Крепко спят, прижавшись друг к другу, Левицкий и Игнатович — оба летчики, товарищи капитана Хрусталева.
Раскинул обе руки танкист Поляков на спины соседей — гиганта Георгадзе и лысого весельчака Ашота, фамилию которого майор сейчас вспомнить не может. Положив санитарную сумку под голову, спит Саша Малинин, лагерный — раньше военный — фельдшер, собственный фельдшер особой пугачевской группы.
Пугачев улыбнулся. Каждый, наверное, по–своему представлял себе этот побег. Но в том, что всё шло ладно, в том, что все понимали друг друга с полуслова, Пугачев видел не только свою правоту. Каждый знал, что события развиваются так, как должно. Есть командир, есть цель. Уверенный командир и трудная цель Есть оружие. Есть свобода. Можно спать спокойным солдатским сном даже в эту пустую бледно–сиреневую полярную ночь со странным бессолнечным светом, когда у деревьев нет теней.

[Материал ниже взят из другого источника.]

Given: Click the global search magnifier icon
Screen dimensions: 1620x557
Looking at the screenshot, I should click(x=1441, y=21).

Он обещал им свободу, они получили свободу. Он вел их на смерть — они не боялись смерти.
«И никто ведь не выдал, — думал Пугачев, — до последнего дня». О предполагавшемся побеге знали, конечно, многие в лагере. Люди подбирались несколько месяцев. Многие, с кем Пугачев говорил откровенно, — отказывались, но никто не побежал на вахту с доносом. Это обстоятельство мирило Пугачева с жизнью.

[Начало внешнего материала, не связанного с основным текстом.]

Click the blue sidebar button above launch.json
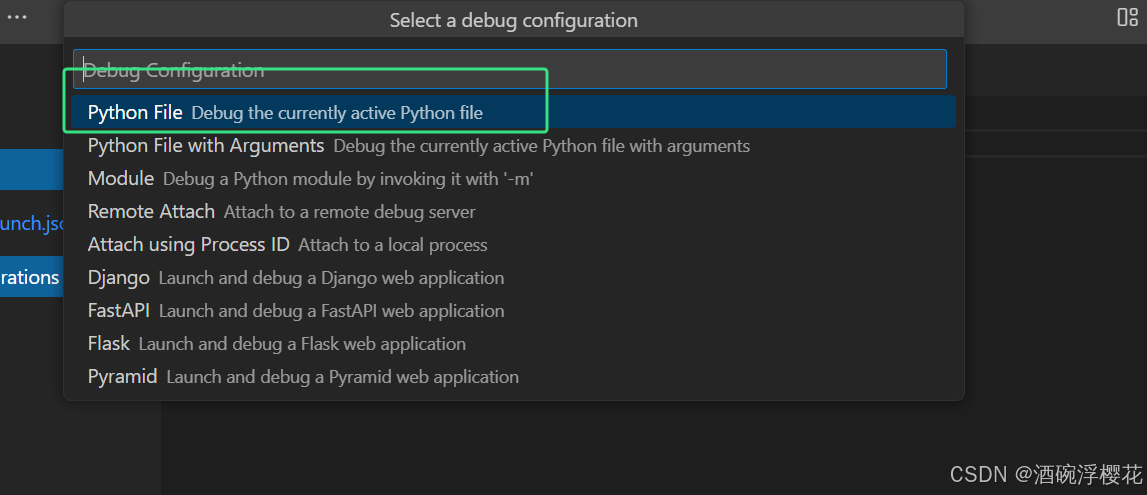This screenshot has width=1147, height=495. tap(31, 170)
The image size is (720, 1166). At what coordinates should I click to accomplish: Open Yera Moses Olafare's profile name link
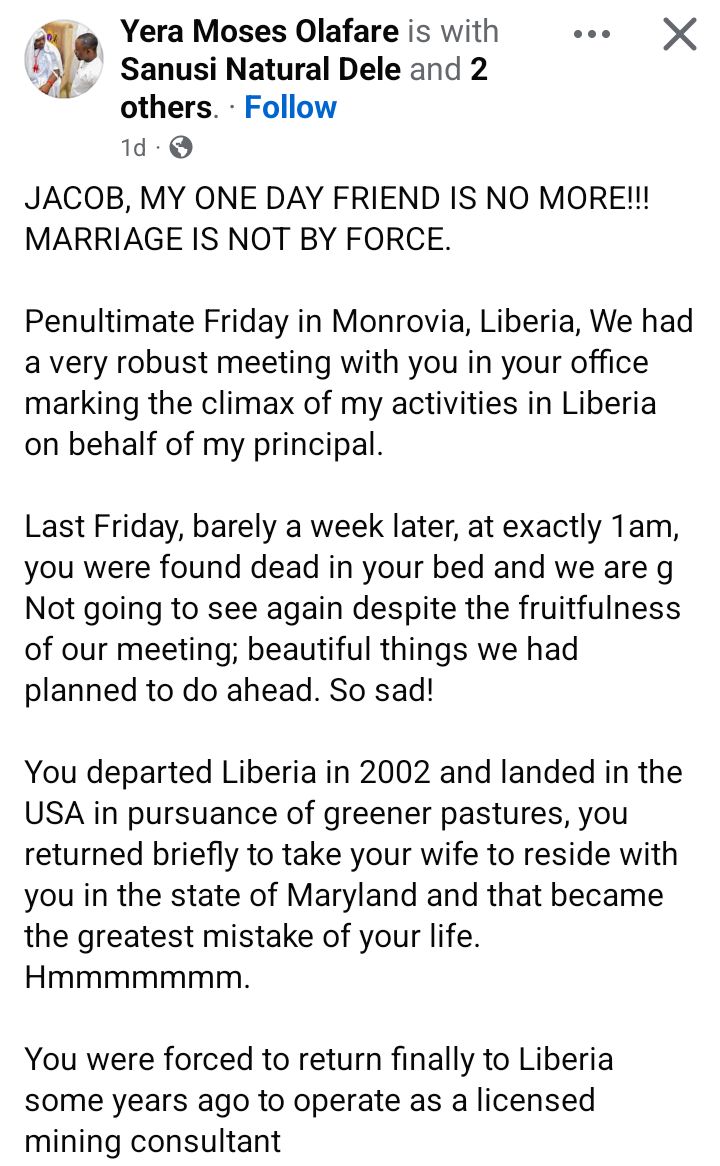(259, 32)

– Вот молодцы, вот молодцы, — шептал он и улыбался.
Поели галет, шоколаду, молча пошли. Чуть заметная тропка вела их.
– Медвежья, — сказал Селиванов, сибирский охотник.
Пугачев с Хрусталевым поднялись на перевал, к картографической треноге, и стали смотреть в бинокль вниз на две серые полосы — реку и шоссе. Река была как река, а шоссе на большом пространстве в несколько десятков километров было полно грузовиков с людьми.
– Заключенные, наверно, — предположил Хрусталев.
Пугачев вгляделся.
– Нет, это солдаты. Это за нами. Придется разделиться, — сказал Пугачев. — Восемь человек пусть ночуют в стогах, а мы вчетвером пройдем по тому ущелью. К утру вернемся, если всё будет хорошо.
Они, минуя подлесок, вошли в русло ручья. Пора назад.
– Смотри–ка, слишком много, давай по ручью наверх.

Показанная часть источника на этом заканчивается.